(Ausgangstext):
☆ ☆ ☆ ☆ ☆ ☆ ☆

Heuell: Wir sehen keinen Einfluss. Das heißt nicht, dass es dauerhaft so bleibt. Die Budgets, die für 2022 gemacht worden sind, werden umgesetzt. Was das für 2023 bedeutet, wage ich heute noch nicht zu prognostizieren, weil unsere Kunden aktuell in der Budgetphase stecken.

e.b: Erkennen Sie zumindest Tendenzen? Sie haben das Ohr ja eng am Puls des Marktes.

Heuell: Ich höre, dass in dem einen oder anderen Unternehmen überlegt wird, das Volumen in 2023 etwas zurückzufahren, um in 2024 kraftvoll durchzustarten. Aktuell haben wir hohe Auftragseingänge.

„Die Bauteilkrise besteht fort“

e.b: Wie ist es um die Lieferfähigkeit der Zähler-, Gateway- und anderen Technikhersteller bestellt? Müssen sie auf Teile warten?

Heuell: Ja. die Hersteller müssen auf Teile warten. Die Bauteilkrise besteht fort, das kann man ja auch jeden Tag in der Zeitung lesen. Betroffen sind in unserer Branche vor allen Dingen aktive Halbleiterelemente. Es gab Engpässe bei Plastik, Metall und Kondensatoren. Das haben wir hinter uns gelassen. Bei den aktiven Bauelementen sehe ich zwar auch eine Tendenz der Besserung, allerdings fürchte ich, dass wir in 2023 weiterhin Materialprobleme haben werden.

„Erwarte noch dieses Jahr eine Änderung des regulatorischen Rahmens“

e.b: Was bedeutet es, dass es noch keine neue Marktverfügbarkeitserklärung durch das BSI gibt? Was ist Sache, bzw. wo hakt es?

Heuell: Ich sehe zwei Strömungen, die wir mit Spannung beobachten. Entweder veröffentlicht das BSI eine Markterklärung, oder das Messstellenbetriebsgesetz wird geändert, so dass man keine neue Markterklärung mehr benötigt. Im Moment wird darum gerungen, welches der bessere Weg ist. Staatssekretär Patrick Graichen hat auf dem BNE-Kongress gesagt, er möchte im Gesetz einen Roll-out-Booster haben. Das würde ich so interpretieren, dass man überlegt, den gesetzlichen Rahmen zu verändern, um beim Rollout durchzustarten, unabhängig von einer Allgemeinverfügung. Ein Staatssekretär würde so etwas nicht öffentlich andeuten, wenn er nicht konkrete Pläne hätte. Ich gehe davon aus, dass wir dieses Jahr noch eine Änderung des regulatorischen Rahmens bekommen werden.

☆ ☆ ☆ ☆ ☆ ☆ ☆

(Vorliegende Einträge):

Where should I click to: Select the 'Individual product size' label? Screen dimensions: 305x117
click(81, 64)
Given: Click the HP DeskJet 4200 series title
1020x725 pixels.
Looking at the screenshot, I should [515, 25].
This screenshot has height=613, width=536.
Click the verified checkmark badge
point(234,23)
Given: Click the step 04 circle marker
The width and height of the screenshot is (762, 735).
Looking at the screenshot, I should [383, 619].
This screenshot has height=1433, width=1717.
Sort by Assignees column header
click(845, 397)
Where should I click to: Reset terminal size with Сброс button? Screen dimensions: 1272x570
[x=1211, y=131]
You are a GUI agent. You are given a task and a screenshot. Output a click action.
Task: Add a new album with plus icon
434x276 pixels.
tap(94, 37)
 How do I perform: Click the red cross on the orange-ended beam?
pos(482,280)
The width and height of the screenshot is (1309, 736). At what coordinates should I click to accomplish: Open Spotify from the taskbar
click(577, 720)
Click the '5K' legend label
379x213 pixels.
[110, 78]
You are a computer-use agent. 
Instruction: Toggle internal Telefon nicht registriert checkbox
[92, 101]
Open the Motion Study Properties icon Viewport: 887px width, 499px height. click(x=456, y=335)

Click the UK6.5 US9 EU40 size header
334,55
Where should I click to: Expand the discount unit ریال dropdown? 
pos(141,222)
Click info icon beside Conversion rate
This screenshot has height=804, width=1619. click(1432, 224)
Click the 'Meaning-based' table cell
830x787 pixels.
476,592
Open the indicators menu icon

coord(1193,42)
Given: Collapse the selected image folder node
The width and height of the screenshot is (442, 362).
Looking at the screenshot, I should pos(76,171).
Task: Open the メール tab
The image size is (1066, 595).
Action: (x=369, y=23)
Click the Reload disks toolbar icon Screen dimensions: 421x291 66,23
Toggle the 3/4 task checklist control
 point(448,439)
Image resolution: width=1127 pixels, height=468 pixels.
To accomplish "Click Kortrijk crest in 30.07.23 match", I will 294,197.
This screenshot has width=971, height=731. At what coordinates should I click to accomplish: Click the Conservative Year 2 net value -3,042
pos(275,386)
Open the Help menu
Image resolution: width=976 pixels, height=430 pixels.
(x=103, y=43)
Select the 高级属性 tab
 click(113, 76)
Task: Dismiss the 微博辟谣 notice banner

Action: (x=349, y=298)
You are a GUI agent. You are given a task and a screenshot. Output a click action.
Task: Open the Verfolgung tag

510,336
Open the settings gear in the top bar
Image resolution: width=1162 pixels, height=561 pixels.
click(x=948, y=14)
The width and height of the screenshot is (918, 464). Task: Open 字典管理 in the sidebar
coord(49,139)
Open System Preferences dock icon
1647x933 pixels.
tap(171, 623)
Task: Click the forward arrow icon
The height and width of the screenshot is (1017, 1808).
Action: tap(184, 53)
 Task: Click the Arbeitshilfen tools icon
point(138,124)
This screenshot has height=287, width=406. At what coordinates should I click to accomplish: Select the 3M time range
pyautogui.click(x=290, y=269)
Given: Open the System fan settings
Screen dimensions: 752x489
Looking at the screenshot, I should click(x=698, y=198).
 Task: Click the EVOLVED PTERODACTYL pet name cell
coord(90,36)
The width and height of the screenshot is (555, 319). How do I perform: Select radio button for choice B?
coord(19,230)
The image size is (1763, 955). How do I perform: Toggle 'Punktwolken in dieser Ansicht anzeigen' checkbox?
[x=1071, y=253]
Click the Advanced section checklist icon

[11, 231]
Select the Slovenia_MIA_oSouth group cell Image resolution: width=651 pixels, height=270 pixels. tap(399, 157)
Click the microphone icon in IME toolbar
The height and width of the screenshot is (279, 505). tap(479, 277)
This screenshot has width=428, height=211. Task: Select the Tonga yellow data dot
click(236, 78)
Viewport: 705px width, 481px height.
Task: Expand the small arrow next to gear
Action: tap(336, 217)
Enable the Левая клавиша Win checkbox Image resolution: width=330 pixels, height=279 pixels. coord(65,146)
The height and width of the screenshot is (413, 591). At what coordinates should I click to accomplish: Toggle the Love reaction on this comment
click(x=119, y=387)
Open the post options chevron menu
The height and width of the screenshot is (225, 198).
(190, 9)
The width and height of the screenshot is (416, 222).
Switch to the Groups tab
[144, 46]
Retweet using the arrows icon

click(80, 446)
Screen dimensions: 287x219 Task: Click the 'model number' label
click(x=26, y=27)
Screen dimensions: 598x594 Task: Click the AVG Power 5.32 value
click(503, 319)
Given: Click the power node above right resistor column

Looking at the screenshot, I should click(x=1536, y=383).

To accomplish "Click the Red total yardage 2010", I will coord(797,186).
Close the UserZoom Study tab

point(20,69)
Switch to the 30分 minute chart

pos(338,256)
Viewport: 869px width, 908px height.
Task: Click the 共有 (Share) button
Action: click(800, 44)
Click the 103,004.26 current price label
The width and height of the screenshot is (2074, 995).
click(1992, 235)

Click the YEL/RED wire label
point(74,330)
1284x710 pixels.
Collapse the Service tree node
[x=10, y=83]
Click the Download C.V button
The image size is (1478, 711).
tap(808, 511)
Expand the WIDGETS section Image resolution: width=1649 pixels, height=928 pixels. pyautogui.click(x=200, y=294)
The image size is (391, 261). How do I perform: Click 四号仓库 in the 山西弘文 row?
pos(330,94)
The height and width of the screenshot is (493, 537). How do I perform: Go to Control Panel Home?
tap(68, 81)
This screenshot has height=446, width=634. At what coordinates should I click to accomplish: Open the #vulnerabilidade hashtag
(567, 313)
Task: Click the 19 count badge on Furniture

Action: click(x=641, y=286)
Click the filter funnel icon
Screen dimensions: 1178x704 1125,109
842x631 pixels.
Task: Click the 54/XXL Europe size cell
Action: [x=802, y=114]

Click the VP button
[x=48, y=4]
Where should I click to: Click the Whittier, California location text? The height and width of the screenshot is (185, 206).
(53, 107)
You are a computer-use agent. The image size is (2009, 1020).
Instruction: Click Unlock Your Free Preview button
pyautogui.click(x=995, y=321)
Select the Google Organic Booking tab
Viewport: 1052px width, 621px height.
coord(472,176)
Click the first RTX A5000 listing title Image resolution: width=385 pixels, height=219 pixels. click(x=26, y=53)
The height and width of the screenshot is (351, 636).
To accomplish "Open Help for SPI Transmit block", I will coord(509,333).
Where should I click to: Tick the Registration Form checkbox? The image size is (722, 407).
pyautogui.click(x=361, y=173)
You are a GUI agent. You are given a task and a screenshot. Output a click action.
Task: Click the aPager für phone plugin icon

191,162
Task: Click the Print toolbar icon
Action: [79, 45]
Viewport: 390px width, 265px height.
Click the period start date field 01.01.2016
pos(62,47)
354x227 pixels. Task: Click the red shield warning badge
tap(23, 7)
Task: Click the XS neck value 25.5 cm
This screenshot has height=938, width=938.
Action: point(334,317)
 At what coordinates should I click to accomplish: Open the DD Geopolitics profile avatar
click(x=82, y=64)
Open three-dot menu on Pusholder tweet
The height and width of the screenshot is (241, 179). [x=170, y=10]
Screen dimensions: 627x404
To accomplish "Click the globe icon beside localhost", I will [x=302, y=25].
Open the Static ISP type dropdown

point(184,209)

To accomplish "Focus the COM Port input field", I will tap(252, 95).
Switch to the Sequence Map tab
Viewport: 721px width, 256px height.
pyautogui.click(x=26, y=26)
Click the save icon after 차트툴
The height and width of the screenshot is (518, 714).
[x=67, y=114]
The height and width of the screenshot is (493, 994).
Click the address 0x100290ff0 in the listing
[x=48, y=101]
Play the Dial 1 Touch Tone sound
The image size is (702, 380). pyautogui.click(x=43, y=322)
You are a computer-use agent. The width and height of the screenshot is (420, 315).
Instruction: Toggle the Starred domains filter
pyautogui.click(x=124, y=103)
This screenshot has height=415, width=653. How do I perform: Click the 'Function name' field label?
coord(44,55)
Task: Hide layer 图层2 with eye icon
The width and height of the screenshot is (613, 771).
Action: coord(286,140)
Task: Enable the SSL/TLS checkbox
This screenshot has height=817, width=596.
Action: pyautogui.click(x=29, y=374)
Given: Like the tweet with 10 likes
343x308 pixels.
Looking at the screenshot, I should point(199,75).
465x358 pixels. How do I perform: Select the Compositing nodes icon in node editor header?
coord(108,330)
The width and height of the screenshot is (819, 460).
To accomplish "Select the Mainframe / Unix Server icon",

☆ ☆ ☆ ☆ ☆ ☆ ☆

(Aufgabe 1): Nenne alle Materialien und Bauteile, bei denen es laut dem Ausgangstext Engpässe gab, die inzwischen überwunden sind.
(Aufgabe 2): Führe das Interview über Bauteilkrise und Roll-out im Ausgangstext nach seiner letzten Antwort weiter.
Die Einträge stammen aus einer anderen Quelle als der Ausgangstext.

(Schriftliche Antwort 1): Plastik, Metall und Kondensatoren.

(Schriftliche Antwort 2):
e.b: Welche wichtigen neuen Trends sehen Sie beim Smart Metering? Was erwartet uns in fachlicher Hinsicht auf den Metering Days?

Heuell: Unabhängig von regulatorischen Änderungen erwarte ich zwei große Trends: Der eine ist, wie man den Rollout wirtschaftlicher gestalten kann. Der andere Trend ist, wie man mit Mehrwertdiensten Traffic auf die Gateways bringt und den Rollout damit beschleunigen kann.

„Wir müssen mehr Kunden anbinden, das Rollout-Volumen erhöhen“

e.b: Ist Kostensenkung unter den gegebenen Umständen überhaupt möglich?

Heuell: Ja, EMH metering wird in Fulda zum Beispiel die Lösung 1:n vorstellen. Damit lassen sich mehrere elektronische Zähler extrem günstig per Funk an ein einziges Smart Meter Gateway anschließen, um Skalierungseffekte zu heben. Wir müssen mehr Kunden anbinden, das Rollout-Volumen erhöhen. Das ist der Schlüssel zur Senkung der spezifischen Einbaukosten, aber auch für die Marktentwicklung. Erst wenn eine gewisse Anzahl von Geräten im System ist, wird es für Vertriebe interessant, innovative Tarife und Services anzubieten. Wir können nicht erwarten, dass Vertriebe bei Rollout-Quoten von drei, fünf oder auch zehn Prozent sich darum reißen, neue Tarifmodelle zu entwickeln.

e.b: Welchen Effekt haben die steigenden Energie- und Materialkosten auf die Gerätepreise?

Heuell: Wir verzeichnen ähnliche Kostensteigerungen, die wir in anderen Branchen auch sehen. Die Einkaufspreise für Bauelemente steigen. Das hat auch mit dem Dollar-Kurs zu tun, denn die meisten Bauteile werden in Dollar gehandelt.

„Für mich ergibt das Gesamtbld schon Sinn“

e.b: Was sagen Sie zur BK6-22-128 der BNetzA, dem so genannten Universalbestellprozess. Sinnvolle Regelergänzung oder Überregulierung?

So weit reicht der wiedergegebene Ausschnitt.